Sammlung Pfarrfrauen im Kirchenkampf

1994-1997

Umfang: 3 Kartons

lfd. Nummern: 43

Findmittel: 2016

Signatur: 8SL 097

Der Wirkungskreis von Pfarrfrauen beschränkte sich keineswegs auf das Pfarrhaus. Zwar gaben die allermeisten eine eigene berufliche Tätigkeit mit der Eheschließung auf, dennoch wurde neben der Führung des Pfarrhauses und der Kindererziehung die Mitarbeit in der Gemeinde, z.B. in Kinder- und Frauengruppen, Bibelkreisen usw., als selbstverständlich vorausgesetzt. Vor allem in der Zeit der NS-Herrschaft, wo Pfarrer durch Inhaftierung oder Kriegseinsatz häufig abwesend sein konnten, bekam die integrative Rolle der Pfarrfrauen eine unschätzbare Bedeutung.
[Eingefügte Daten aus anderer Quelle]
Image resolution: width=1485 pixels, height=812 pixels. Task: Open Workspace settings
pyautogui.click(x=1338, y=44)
In der öffentlichen Wahrnehmung traten sie aber häufig hinter ihren Männern zurück.

Die Sammlung von Zeugnissen aus dem Leben von Pfarrfrauen wurde 1994 von Dr. Dietrich Meyer, Direktor des Archivs der Evangelischen Kirche im Rheinland, initiiert. Anlass dazu gab die Ausstellung „Barmen 1934-1984“ der Ev. Kirche im Rheinland, bei der aufgefallen war, dass die Rolle von Frauen während der Zeit des Kirchenkampfes nur unzureichend anhand von Quellen dargestellt werden konnte.
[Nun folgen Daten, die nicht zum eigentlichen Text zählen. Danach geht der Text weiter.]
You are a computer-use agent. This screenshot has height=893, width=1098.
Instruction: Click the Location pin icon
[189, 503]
Inhalt: biografische Unterlagen von 40 Pfarrfrauen aus der NS-Zeit, alphabetisch sortiert; Unterlagen von Dr. Dietrich Meyer zur Anlage der Sammlung.

Ergänzende Bestände: 6HA 029 (Pfarrer Hans Josten/ Pfarrfrauendienst); 5WV 016 (Rheinischer Pfarrfrauendienst).